I social network hanno modificato il linguaggio, oggi la comunicazione è facile e sdoganata, forse però si dimentica che le parole non solo hanno un senso, ma anche un peso specifico. Quante volte abbiamo dato, o subito giudizi, senza pensare a tutto quello che sarebbe successo o potuto succedere dopo.

After Verecondia di Marta Tenaglia è un disco che riflette molto sul senso del pudore, specialmente come blocco mentale che vive dentro ogni individuo, magari addirittura limitando creatività e coraggio.

Ecco il dopo e il prima, l’inizio e la fine sono azioni e momenti collegati, talvolta però non seguono un senso logico e si vanno a mischiare in situazioni complesse, rese ancora più confuse da sentimenti e ragioni.

Nella confusione dell’esistenza, Marta Tenaglia si spoglia di pregiudizi, stereotipi e sensi di colpa, trasformando in musica l’istante di un momento, solo all’apparenza cristallizzato dato che tutto è in movimento è chissà, a volte certi dopo in realtà nascono prima nel passato, diventato realtà solamente al giusto momento.

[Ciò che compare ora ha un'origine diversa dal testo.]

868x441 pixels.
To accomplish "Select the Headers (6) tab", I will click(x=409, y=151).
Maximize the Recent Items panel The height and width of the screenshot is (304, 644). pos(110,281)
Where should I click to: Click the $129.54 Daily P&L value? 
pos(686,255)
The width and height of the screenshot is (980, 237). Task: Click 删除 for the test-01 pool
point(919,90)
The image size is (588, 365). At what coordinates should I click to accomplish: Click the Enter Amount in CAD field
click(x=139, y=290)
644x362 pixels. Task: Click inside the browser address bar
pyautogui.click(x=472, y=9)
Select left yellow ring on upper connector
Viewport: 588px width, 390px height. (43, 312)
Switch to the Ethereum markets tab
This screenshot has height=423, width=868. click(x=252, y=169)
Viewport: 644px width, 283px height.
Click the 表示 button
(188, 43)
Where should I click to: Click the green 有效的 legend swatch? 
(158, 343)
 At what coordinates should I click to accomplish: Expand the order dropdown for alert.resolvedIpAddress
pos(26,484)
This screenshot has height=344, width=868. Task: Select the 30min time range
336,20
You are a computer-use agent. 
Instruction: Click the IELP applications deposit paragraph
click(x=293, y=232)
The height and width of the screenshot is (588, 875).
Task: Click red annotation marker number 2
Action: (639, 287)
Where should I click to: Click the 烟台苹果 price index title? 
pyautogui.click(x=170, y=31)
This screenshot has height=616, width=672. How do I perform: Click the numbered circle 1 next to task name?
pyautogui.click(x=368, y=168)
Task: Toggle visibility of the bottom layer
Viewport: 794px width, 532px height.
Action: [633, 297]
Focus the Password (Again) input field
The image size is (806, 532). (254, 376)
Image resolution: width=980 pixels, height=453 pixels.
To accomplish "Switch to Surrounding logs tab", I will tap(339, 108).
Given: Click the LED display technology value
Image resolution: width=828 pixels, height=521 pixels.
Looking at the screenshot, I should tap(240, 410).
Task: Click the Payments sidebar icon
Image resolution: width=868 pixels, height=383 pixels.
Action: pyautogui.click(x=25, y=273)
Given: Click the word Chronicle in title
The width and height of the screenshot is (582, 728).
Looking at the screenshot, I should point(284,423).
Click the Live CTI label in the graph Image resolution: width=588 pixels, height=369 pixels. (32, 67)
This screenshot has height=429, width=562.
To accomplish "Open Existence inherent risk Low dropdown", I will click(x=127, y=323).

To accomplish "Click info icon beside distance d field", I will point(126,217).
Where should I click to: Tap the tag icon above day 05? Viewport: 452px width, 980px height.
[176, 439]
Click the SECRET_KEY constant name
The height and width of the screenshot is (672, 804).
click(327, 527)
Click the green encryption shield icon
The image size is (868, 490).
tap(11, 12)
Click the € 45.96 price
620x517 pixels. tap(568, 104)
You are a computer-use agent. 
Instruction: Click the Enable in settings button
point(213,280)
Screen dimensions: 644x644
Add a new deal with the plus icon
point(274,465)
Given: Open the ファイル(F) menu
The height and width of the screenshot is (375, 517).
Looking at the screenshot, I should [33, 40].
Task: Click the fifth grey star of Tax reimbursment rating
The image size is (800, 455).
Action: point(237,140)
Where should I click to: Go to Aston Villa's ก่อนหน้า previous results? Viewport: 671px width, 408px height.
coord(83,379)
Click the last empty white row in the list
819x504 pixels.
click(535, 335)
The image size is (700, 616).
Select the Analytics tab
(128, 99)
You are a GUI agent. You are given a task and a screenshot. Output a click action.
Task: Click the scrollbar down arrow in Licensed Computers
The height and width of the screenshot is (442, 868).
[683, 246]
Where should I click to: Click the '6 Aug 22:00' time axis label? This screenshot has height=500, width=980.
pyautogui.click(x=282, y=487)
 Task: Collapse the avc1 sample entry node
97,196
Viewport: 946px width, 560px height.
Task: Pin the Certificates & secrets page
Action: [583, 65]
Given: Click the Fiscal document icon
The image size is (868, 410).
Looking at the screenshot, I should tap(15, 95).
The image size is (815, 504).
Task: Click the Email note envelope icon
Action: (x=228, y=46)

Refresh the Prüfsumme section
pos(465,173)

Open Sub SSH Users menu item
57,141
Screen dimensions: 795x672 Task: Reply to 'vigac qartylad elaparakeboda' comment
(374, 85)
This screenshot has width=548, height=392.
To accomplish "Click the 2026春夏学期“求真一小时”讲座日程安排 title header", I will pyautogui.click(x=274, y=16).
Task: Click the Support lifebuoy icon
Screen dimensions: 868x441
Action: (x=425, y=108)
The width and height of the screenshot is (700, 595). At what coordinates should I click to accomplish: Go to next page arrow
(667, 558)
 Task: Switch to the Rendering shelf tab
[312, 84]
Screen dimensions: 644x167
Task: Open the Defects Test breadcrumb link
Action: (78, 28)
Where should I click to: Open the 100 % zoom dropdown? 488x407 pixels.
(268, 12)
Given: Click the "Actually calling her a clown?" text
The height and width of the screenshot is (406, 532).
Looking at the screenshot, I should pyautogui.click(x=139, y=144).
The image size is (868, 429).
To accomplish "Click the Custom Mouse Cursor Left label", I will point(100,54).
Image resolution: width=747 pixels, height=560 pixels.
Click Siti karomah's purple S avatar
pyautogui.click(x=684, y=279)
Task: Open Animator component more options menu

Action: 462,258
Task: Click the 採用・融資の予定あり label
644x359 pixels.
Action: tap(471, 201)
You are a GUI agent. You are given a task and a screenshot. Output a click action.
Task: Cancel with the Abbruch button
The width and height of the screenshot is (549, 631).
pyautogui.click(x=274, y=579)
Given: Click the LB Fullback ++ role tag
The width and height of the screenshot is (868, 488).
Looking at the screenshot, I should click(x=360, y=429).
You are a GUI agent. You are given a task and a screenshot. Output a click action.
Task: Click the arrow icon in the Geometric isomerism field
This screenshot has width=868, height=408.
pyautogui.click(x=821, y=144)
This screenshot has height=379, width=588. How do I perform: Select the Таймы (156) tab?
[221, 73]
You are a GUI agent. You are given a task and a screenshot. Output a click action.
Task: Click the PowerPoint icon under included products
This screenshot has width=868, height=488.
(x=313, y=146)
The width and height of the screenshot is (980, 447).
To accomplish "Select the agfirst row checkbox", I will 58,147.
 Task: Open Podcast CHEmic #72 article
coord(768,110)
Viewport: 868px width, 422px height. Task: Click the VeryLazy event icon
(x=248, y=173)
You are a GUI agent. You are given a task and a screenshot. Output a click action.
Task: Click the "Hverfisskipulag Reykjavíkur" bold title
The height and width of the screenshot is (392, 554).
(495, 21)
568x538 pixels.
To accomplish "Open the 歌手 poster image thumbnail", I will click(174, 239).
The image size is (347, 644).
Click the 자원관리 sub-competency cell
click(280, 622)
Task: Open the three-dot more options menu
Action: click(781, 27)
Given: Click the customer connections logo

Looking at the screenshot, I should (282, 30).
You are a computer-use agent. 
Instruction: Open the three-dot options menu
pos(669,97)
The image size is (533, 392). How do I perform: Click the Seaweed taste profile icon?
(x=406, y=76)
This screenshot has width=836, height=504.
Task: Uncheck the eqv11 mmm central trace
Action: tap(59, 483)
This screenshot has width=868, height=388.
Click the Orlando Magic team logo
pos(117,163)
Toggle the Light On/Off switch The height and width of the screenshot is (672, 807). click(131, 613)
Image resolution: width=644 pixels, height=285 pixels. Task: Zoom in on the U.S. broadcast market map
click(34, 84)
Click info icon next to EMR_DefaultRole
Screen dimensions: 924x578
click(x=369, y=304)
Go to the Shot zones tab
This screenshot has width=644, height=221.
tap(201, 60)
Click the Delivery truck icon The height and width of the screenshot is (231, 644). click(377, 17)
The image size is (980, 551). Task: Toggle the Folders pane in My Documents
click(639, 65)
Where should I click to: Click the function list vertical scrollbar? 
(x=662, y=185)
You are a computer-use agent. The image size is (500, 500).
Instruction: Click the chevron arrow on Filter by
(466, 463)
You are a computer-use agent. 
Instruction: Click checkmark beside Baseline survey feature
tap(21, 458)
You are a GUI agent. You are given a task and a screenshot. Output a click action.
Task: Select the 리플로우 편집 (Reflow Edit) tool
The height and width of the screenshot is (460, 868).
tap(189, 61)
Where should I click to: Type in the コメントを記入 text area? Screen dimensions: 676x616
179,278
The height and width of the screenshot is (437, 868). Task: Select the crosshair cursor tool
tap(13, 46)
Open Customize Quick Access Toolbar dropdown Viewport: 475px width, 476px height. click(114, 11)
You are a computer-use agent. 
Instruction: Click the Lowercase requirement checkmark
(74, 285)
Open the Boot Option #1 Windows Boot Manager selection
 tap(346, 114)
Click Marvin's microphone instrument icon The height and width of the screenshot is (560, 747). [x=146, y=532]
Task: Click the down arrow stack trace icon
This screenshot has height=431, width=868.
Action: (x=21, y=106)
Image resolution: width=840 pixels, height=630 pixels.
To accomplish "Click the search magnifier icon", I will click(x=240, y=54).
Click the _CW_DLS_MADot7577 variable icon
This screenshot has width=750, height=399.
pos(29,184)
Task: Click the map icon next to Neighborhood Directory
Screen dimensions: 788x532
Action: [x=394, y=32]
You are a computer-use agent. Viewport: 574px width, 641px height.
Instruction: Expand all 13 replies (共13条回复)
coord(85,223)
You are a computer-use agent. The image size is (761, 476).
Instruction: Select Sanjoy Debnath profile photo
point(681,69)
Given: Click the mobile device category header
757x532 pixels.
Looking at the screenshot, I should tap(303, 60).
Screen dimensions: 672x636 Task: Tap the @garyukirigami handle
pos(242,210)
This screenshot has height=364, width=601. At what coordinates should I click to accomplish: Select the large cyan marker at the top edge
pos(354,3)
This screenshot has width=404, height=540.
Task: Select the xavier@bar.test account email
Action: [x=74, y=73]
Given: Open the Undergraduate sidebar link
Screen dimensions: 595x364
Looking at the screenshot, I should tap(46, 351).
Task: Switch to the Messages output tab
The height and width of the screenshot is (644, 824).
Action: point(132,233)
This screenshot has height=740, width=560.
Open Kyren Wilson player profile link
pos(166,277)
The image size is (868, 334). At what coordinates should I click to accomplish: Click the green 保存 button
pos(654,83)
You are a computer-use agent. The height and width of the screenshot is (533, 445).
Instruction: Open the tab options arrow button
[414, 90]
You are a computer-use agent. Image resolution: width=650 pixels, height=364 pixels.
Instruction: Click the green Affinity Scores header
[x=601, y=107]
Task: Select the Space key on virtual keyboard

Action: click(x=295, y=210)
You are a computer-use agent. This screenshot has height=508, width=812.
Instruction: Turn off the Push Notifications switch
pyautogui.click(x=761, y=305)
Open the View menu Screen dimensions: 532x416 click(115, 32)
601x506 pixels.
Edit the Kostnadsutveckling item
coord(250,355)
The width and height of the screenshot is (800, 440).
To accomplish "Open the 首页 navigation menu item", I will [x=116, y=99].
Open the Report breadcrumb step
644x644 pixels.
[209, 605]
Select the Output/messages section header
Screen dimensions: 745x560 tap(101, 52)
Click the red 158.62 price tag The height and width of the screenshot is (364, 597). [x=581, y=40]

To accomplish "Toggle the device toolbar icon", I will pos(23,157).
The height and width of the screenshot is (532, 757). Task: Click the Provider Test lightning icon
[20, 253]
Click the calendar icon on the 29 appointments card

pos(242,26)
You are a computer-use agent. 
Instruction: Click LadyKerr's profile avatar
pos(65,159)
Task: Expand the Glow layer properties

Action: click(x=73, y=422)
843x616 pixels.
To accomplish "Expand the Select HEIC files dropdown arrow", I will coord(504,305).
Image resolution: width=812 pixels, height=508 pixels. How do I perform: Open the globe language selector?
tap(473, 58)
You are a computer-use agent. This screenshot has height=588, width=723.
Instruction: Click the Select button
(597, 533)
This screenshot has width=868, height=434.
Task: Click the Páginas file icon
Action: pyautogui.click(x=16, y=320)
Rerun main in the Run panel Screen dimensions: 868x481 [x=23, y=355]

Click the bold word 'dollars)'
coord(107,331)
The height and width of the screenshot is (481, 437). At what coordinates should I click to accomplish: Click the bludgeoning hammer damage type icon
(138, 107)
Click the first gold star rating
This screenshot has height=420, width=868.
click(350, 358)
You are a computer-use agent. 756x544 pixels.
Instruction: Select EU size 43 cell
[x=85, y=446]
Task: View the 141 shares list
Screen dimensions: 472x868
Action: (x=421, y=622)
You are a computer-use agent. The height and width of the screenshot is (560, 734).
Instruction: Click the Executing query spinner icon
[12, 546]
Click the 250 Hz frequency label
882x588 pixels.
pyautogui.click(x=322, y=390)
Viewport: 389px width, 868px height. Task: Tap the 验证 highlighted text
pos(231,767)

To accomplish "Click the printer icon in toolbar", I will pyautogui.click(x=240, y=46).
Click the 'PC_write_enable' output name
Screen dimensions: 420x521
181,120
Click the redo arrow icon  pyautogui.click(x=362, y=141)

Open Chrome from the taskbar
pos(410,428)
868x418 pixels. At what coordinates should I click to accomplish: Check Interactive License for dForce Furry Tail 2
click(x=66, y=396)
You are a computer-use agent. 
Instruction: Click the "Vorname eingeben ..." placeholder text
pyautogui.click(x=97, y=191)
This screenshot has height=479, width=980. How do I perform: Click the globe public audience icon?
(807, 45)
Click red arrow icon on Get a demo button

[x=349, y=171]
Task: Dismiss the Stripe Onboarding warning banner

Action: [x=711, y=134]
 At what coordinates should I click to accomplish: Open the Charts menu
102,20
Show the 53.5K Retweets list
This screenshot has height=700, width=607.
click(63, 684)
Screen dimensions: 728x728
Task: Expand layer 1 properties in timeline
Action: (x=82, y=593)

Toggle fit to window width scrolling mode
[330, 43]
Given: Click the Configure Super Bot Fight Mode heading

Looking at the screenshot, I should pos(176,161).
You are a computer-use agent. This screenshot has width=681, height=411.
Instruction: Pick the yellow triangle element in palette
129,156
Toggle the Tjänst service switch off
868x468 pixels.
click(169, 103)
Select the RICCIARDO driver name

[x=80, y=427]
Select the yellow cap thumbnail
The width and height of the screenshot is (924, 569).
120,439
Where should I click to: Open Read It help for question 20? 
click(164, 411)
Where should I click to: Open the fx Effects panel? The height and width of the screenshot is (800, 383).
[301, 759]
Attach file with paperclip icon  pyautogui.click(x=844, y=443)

MARTA TENAGLIA X INDIE TALKS

Partiamo dalla fine. Cosa ci sarà dopo After Verecondia?

Spero tanti bei palchi, tanto scrivere e tanta ricerca.

Dopo aver scritto e pubblicato questo album come ti senti?

La creazione artistica per me rimane un mistero, quindi dopo aver scritto qualcosa in primo luogo provo una sensazione simile allo stupore. Di After Verecondia sono particolarmente fiera, non tanto per il risultato, ma per la possibilità che mi sono data di essere fedele a me stessa. Pubblicarlo è stato anche spaventoso, ma la sensazione più forte è la gratitudine per tutte le persone che mi hanno permesso e mi permettono di fare musica in questo modo.

PH. Ufficio stampa Marta Tenaglia

Ogni persona è il peggior giudice di se stessa?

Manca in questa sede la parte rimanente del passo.